Era uma espécie de cantina aquela taverna/mercearia, sita à entrada para as Caldas de Manteigas, sobranceira à fabrica que ardeu quando eu era bem pequenina, numa noite de triste memória. Ainda hoje sinto os gritos das pessoas em desespero por perderem o seu ganha-pão e vejo as chamas altaneiras a iluminarem a noite escura!

Caldas de Manteigas
Caldas de Manteigas

Mas não vou falar da fábrica, vou falar da taverna da menina Isabel.

Silvava o meio-dia e não tardavam a chegar, quase em procissão, homens vestidos de cotim azul carregando a bolsa da merenda com um naco de pão centeio, talvez uma rodela de chouriça ou morcela e, na melhor das hipóteses, uma fatia de queijo, bem enrolados num guardanapo atado pelas quatro pontas. E nunca faltava, também, a merendeira de alumínio onde traziam, ou fingiam trazer, algo mais reconfortante.

Sentavam-se todos, lado a lado, nos bancos corridos à volta das paredes, com a sacola no colo. A menina Isabel já tinha a mesa posta lá no meio, para o marido e filhos. Ao centro, a braseira bem acesa no estrado para criar um ambiente mais acolhedor. Os clientes iam pedindo o seu copito de três ou de meio quartilho que eram servidos ao balcão, do vinho tirado à torneira da pipa. Quase sempre ficava assente no rol para ser pago quando recebessem o ordenado.

A menina Isabel trazia uma enorme panela de caldo verde ou «sopa de entulho» e depois de servir a família insistia em que todos, para ficarem mais aconchegados, comessem uma conchinha que lhes deitava nas lancheiras. Faziam-se um pouco rogados mas acabavam por aceitar.

Também eles, volta e meia, traziam um poucochinho de feijão, ou grão; uma saquinha de batatas quando as arrancavam da terra; um molhinho de carne cheia quando faziam a matança; uma canastra de fruta… nunca ficavam a dever, dizia ela sorrindo para o marido que concordava plenamente.

------

-- INSTRUÇÕES DAS TAREFAS --
- A) No texto sobre a taverna da menina Isabel, como eram servidos aos clientes os copos de vinho?
- B) Prossiga o texto sobre a taverna da menina Isabel a partir do ponto em que termina.

-- DADOS FORNECIDOS --

------

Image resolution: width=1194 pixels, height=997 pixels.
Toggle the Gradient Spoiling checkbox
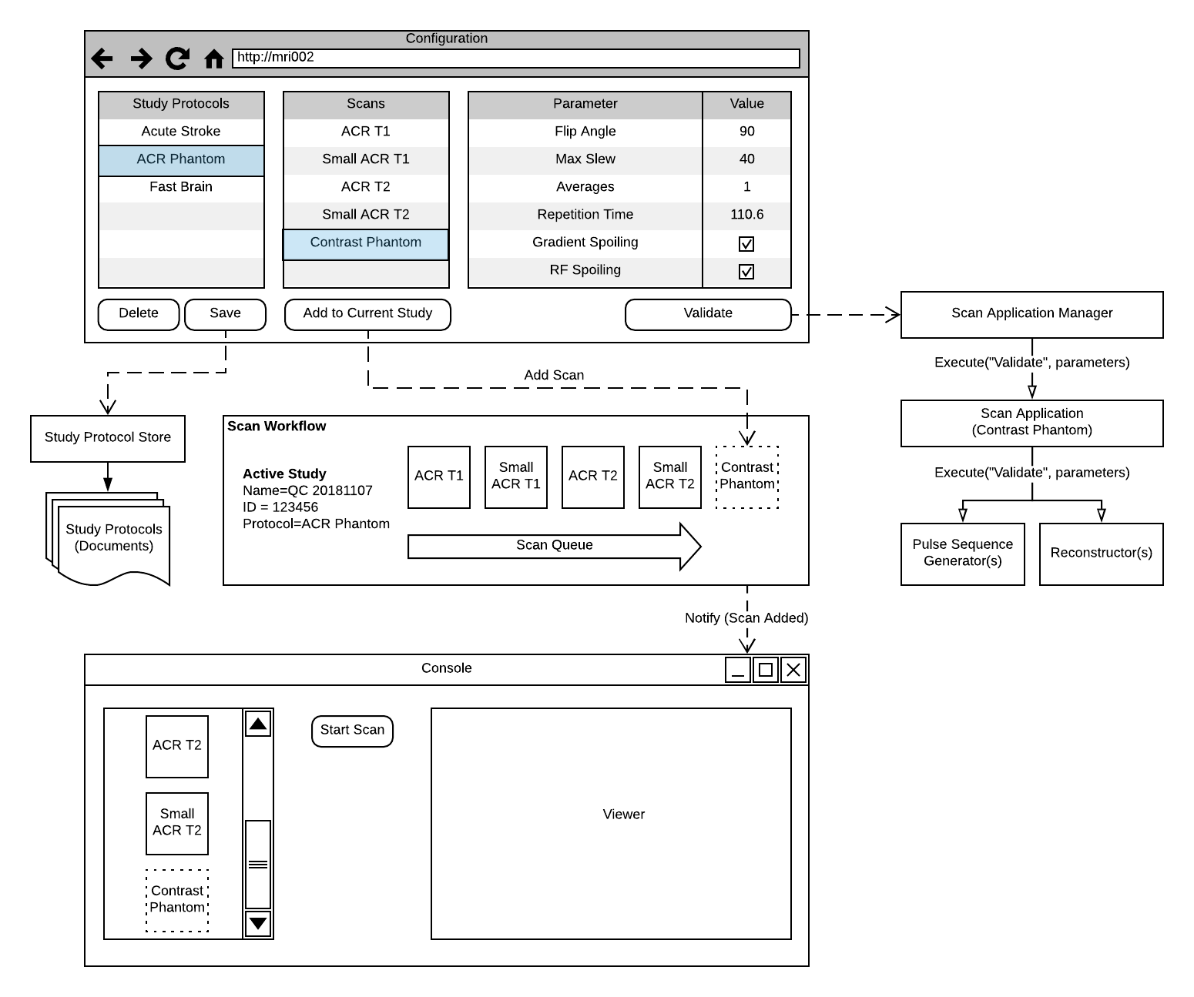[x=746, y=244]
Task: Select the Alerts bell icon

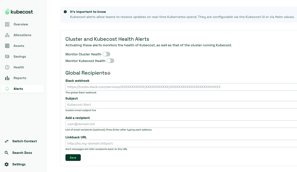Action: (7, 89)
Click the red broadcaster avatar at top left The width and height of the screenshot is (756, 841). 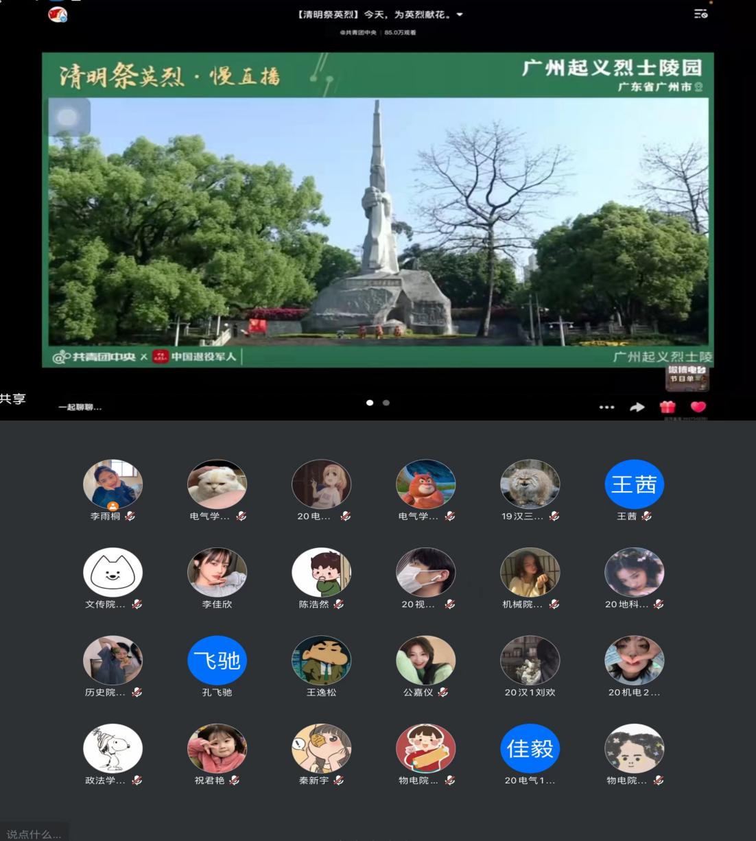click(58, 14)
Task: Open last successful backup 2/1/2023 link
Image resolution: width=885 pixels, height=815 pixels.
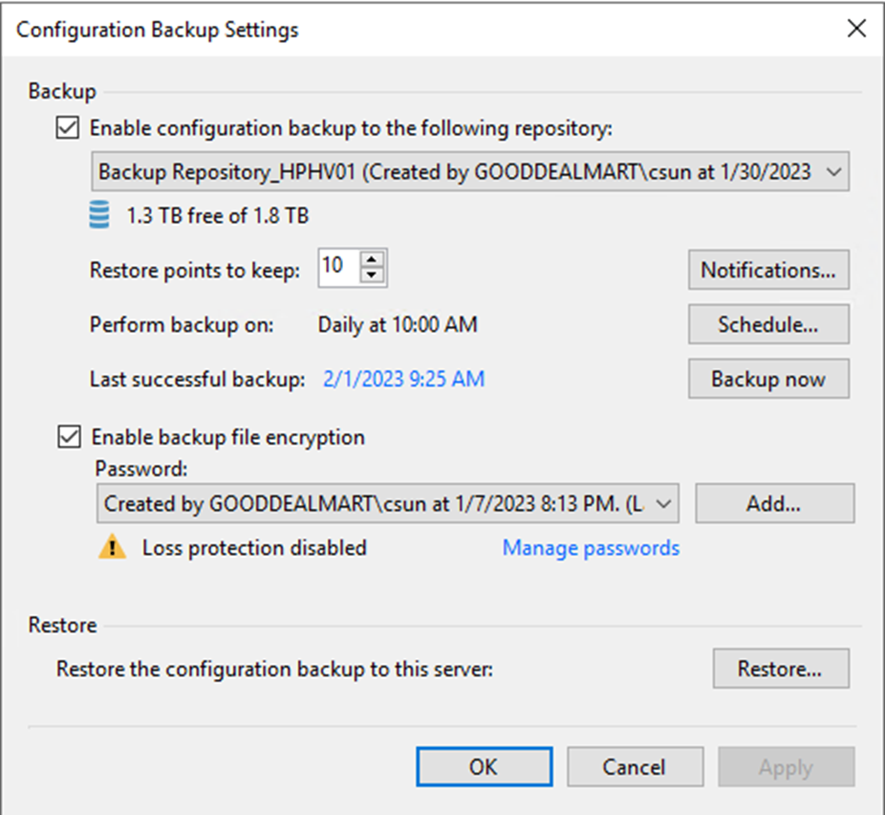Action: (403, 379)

------

-- RESULTADOS POR TAREFA --
- A) Eram servidos ao balcão, com vinho tirado à torneira da pipa.

- B)
Como era difícil a vida de toda a gente após a guerra. Ganhava-se tão poucochinho!

Saíam da fábrica às cinco e meia e tinham as hortas para tratar, os filhos para cuidarem. Por sua vez, as mulheres tinham de fazer o jantar, lavar roupa, passar a ferro, preparar as lancheiras para o dia seguinte… pior era, quando não tinham trabalho, ou antes, quando não recebiam dinheiro por todo o cansaço em que viviam.

Lembrei-me agora da senhora Prazeres. Ia para o rio com a grande canastra de roupa à cabeça, com os quatro filhos pequeninos agarrados às suas saias tiritando de frio. Sentava-os, bem juntinhos uns aos outros numa velha manta, que colocava no chão entre dois pedregulhos, enquanto ela molhava, ensaboava, corava e punha a enxugar a roupa que lhe davam a lavar em troca duma ou duas moedas de cinco ou de dez escudos. Às vezes, ficavam a dever semanas e semanas. A senhora Prazeres quase pedia desculpa por suplicar a sua paga. Segredava ela que as senhoras que mais tinham eram sempre as que levavam mais tempo a pagar.

Certo dia, ao chegar a casa, apercebeu-se que esquecera uma camisa de popeline estendida nos arbustos. Estava um frio de rachar, ela sem ter o fogareiro aceso para aquecer uma poucochinha de água. Até a caixa de fósforos estava vazia. E não tinha sequer três tostões para ir comprar outra.

Olhou para os filhos sem saber o que fazer primeiro.

Passava a Lucinda por ali, quando a viu tão angustiada.

– Então, senhora Prazeres, o que é que tem? Posso ajudar nalguma coisa?
– Ai filha, deixei uma camisa no estendal, vê lá tu! E os pequenitos já estão arreganhados e cheiinhos de fome.
– Eu vou buscá-la. Diga-me lá onde está.

A senhora Prazeres explicou bem o lugar e perguntou:

– Óh! minha filha, tu és capaz de me fazer esse favor?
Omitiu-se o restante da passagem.